The US Navy continues to cover the oceans with tens of thousands of sonobuoys to monitor and detect submarine movement around the world. The DoD has allocated $178.5 million to buy an additional 136,000 sonobuoys.

About a meter-long, a typical sonobuoy device can be passive or active. The first type ‘listens’ to the noises produced by propellers of various kinds of vessels and pick out those made by a submarine. Active sonobuoys, sited in strategic points such as straits and harbors, can also sonar the water space around them to detect submarines.

The sonobuoys are usually positioned in designated areas from the air, typically by using SH-60F Seahawk helicopters.

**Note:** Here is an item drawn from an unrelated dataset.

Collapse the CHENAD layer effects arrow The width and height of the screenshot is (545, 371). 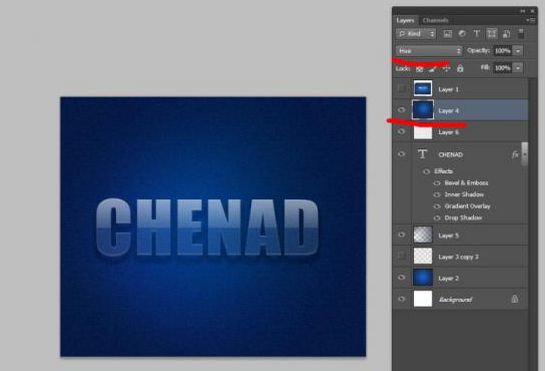pos(524,154)
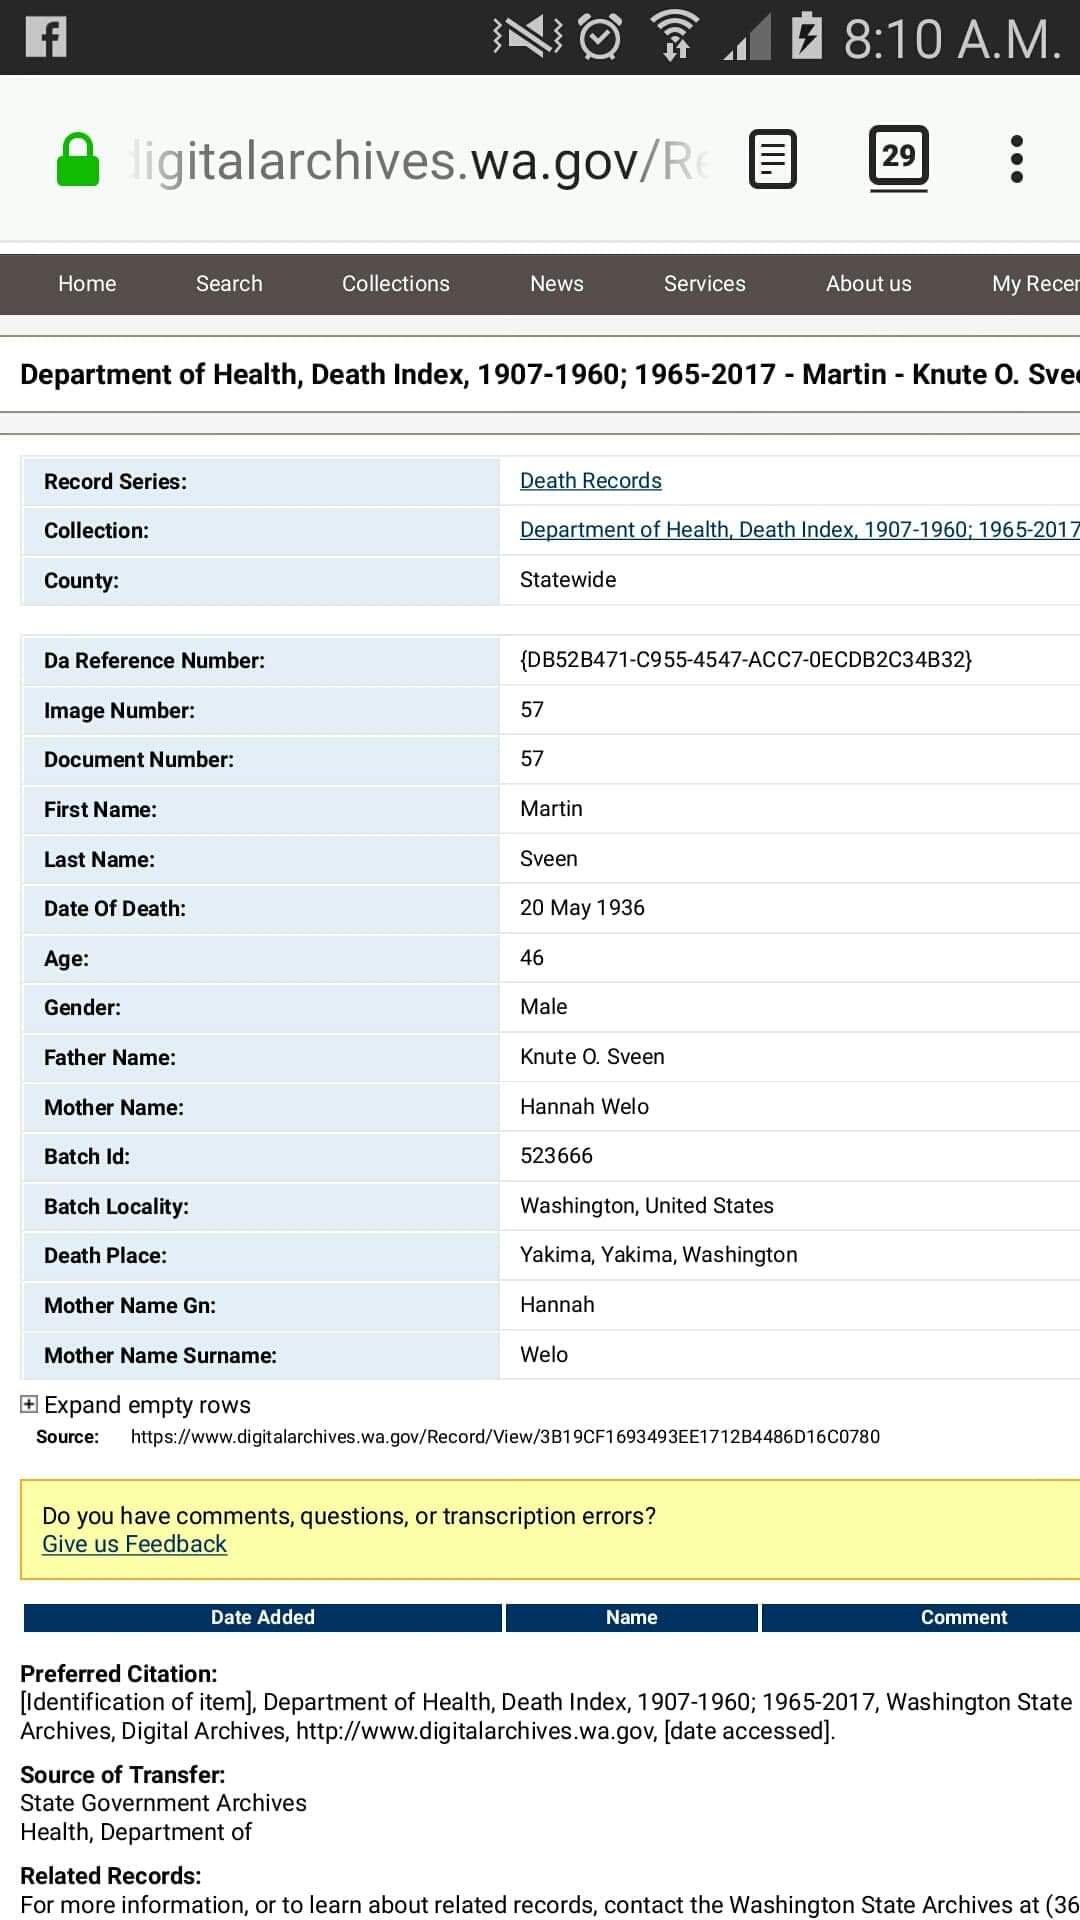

“The United States Navy maintains a superior global Anti-Submarine Warfare (ASW) capability with the ability to detect, localize, identify, and track potential hostile submarines,” Global Security outlet said in 2011.

According to CNN, US sonobuoys are first and foremost aimed at tracking Russian submarines, over concerns they are “taking up positions near critical communication lines.”

Scientists say these sonar “intrusions” are proving deadly to marine wildlife, in particular whales. Sonar devices disrupt them and other sea mammals when nursing and feeding, which leads to injury or death of the animals who rely on sound to communicate and navigate, Elisa Allen, from People for the Ethical Treatment of Animals, told RT.

“Sonars can confuse and disorient them, terrify these animals,” Allen said. “Animals exposed to sonars have been known to rapidly change their depth in an attempt to escape the noise. This causes them to bleed from their ears and eyes,” she said, adding that whales and dolphins often beach themselves in their attempts to escape sonar.

The lucrative $178,565,050 contract has been granted to ERAPSCO, a defense contractor in Columbia City, Indiana. Five types of sonobuoys are set to be delivered by October 2017.

ERAPSCO, a joint venture between the Sparton corporation and Ultra Electronics, has been producing military grade sonobuoys capable of detecting and classifying manmade objects traveling underwater since 1987.